Malign Tümörler: Bu tür tümörler kanserlidir ve araştırılmadan kendi haline bırakılırlarsa kötücül hücreler vücudun diğer bölgelerine de yayılabilirler. Meme kanseri, memedeki hücrelerden oluşan malign bir tümör sonucu gelişir. Zamanla kanser hücreleri yakındaki sağlıklı göğüs dokusuna sonrasında da lenf bezlerine yayılabilir. Kanser hücreleri lenf bezlerinden vücudun diğer bölgelerine de yayılan bir yol izlerler.
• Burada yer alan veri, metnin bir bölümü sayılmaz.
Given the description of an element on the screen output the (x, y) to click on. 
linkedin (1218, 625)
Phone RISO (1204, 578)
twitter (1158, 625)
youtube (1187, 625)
Göğüs kanserinin evresi, kanser hücrelerinin orijinal tümörün ötesine ne kadar ilerlediğini gösterir.
Meme kanseri genetik bir anormallik nedeniyle oluşur ancak, bu kanserlerin yalnızca % 5-10’u kalıtsal bir anormallikten kaynaklanmaktadır. Bununla birlikte, göğüs kanserlerinin % 85-90’ı yaşlanma sürecinin sonucunda ortaya çıkan genetik bozukluklardan kaynaklanmaktadır.
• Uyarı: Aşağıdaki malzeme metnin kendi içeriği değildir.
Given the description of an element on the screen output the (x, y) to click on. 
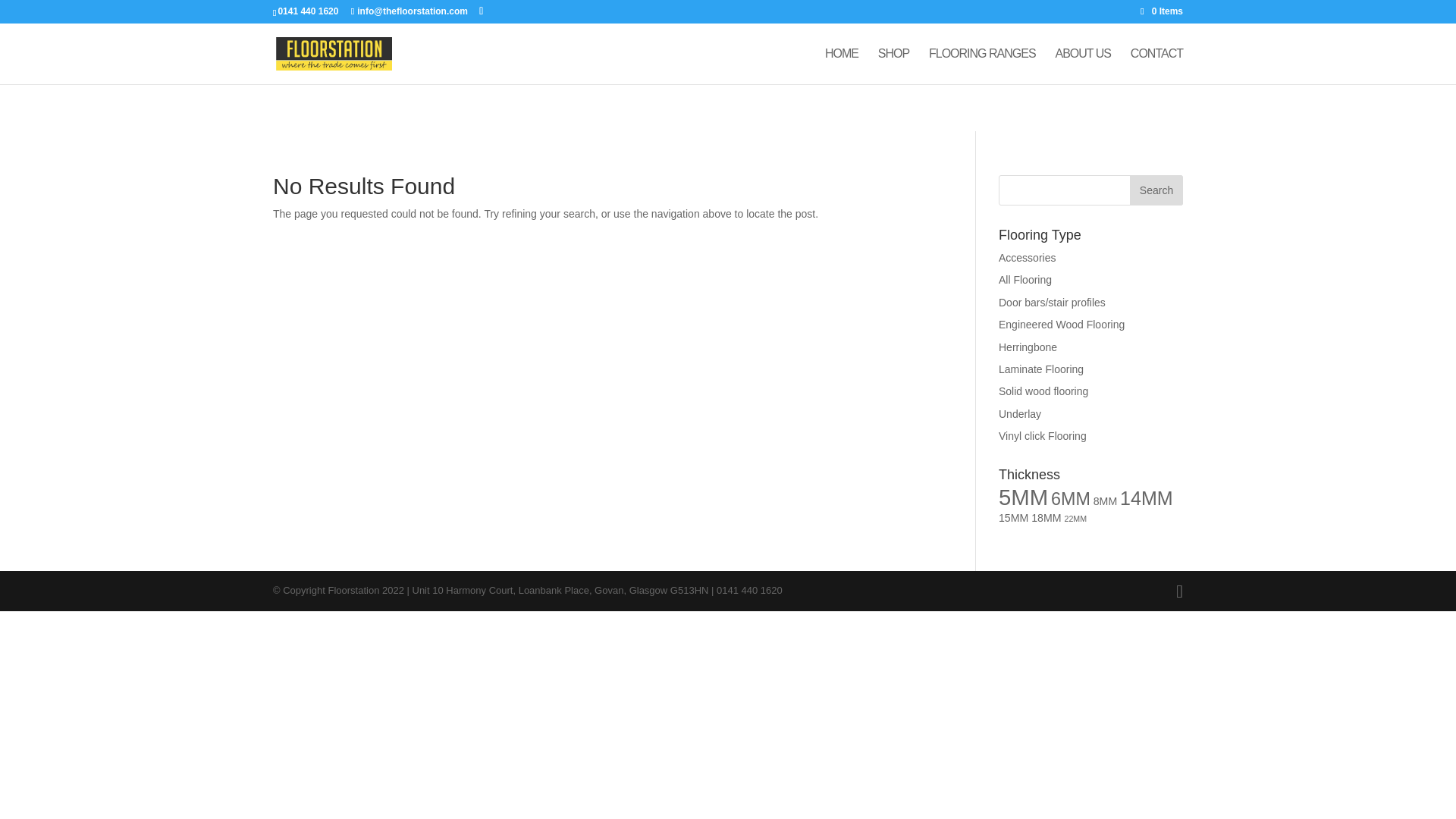
Vinyl click Flooring (1042, 435)
FLOORING RANGES (981, 66)
ABOUT US (1082, 66)
18MM (1045, 517)
CONTACT (1156, 66)
5MM (1023, 496)
14MM (1146, 497)
Underlay (1019, 413)
8MM (1104, 500)
Herringbone (1027, 346)
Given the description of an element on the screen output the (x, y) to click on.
Birçok iyi huylu meme tümörü, meme kanseri semptomlarını taklit eder, bu nedenle tanı için bazı testlere zaman zaman da biyopsiye ihtiyaç duyulabilir. Melign Meme tümörlerinde erken tanının yaşamsal önem taşıdığı düşünüldüğünde kişinin kendi kendine meme muayenesini hekiminden öğrenmesi ve belirli aralıklarla kendini muayene etmesi, hekimin gerekli gördüğü tarama testlerini belirli aralıklarla yaptırması çok önemlidir.